Starc threat looms large as India gear up for their World Cup opener
On Sunday, in India’s World Cup opener against Australia at Chepauk, it will be the Australian pacer's turn to try and torment.
Full, quick and darting in devilishly from the left-arm angle. For right-handed batters at the start of an innings, this mode of attack is bound to challenge and ask questions. For India's right-handed batters, this mode of attack has not just challenged but been a persistent source of heartache in recent years.
Cast your mind back to Mohammad Amir running through the Indian top order in the 2017 Champions Trophy final? Or when Trent Boult probed and persisted with his swing and skill in the 2019 World Cup semi-final? Recall the number of times that Shaheen Afridi has seemingly had the Indian batters at his mercy?
On Sunday, in India's World Cup opener against Australia at Chepauk, it will be Mitchell Starc's turn to try and torment. Like the illustrious names mentioned above, Starc has also had his moments against India's batting line-up in white-ball cricket. Fresh in his memory will be the one-day series in India in March, where he finished as the highest wicket-taker with eight scalps in three games. Damage was inflicted in the first two games, Starc taking three in the opener in Mumbai and a fifer in the second game in Visakhapatnam that contributed to India getting skittled for 117.

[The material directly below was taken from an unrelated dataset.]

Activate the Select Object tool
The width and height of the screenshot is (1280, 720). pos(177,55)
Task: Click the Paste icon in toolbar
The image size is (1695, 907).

Glance through his wickets from the series and the threat that lurks is clear. It's the left-arm pacer's trademark, pitching the ball up, swinging it back into the right-hander, late, very late, and at sharp pace. It breached Suryakumar Yadav's defence twice in the series and accounted for Virat Kohli and KL Rahul once each.
What the Indian batters perhaps need to caution against is their urge to whip these balls square of the wicket on the leg side. The work of the wrists may be an inherent strength of theirs, but the temptation must be resisted at least when the ball is new, for the risk of playing around the front pad to be trapped leg-before is high.
And the moment you begin expecting the inswinger, you are in for trouble too. Because Starc has the skill and subtlety to make the ball hold its line or go away, bringing the outside edge into play. In that ODI series for instance, Rohit Sharma and Shubman Gill were caught playing away from the body to balls that left the right-hander. Starc is also capable of hatching an elaborate set up and playing a cat-and-mouse game. Away, away, away and then the sucker punch.
Against India's predominantly right-handed batting line-up, Starc will look to immediately hit that probing channel just outside off-stump. While he conceded 67 runs without a wicket in his ten overs when Australia played in Chennai in March -- the only time that the Indian batters had the upper hand in that series – the intermittent drizzle in the lead-up to this game may help Starc find movement. As far as left-arm pacers at this venue go, a highlight from the past decade is Junaid Khan's four-wicket burst in his opening spell in an ODI against India in 2012, but that was a day game in December that the Pakistan left-armer made the most of.
While Starc has just recently returned from a groin injury, his hat-trick against Netherlands in a warm-up game last Saturday suggests he's in wicket-taking form. Once the light rain cleared here on Friday, Starc had a 40-minute bowling session alongside skipper Pat Cummins. He began by bowling off a few paces before going full tilt at Marnus Labuschagne and Steve Smith.
In India's line-up, Sharma, Kohli and Rahul have the maximum experience against Starc, averaging well over 40 in this match-up. While Sharma has been dismissed thrice in 11 innings and Rahul twice in nine innings, Kohli has fallen just once. Not all that impressive though is their record in the first ten overs against left-armers. Sharma averages 36.7 and has been dismissed 21 times in 95 innings; Kohli has perished 13 times in 67 innings for an average of 32.1 and Rahul averages 25.3 with three dismissals in 18 innings.
For Sharma, Kohli and the other Indian batters, there will certainly be runs on offer on Sunday. As long as they don't succumb to the balls that are full, quick and darting in devilishly.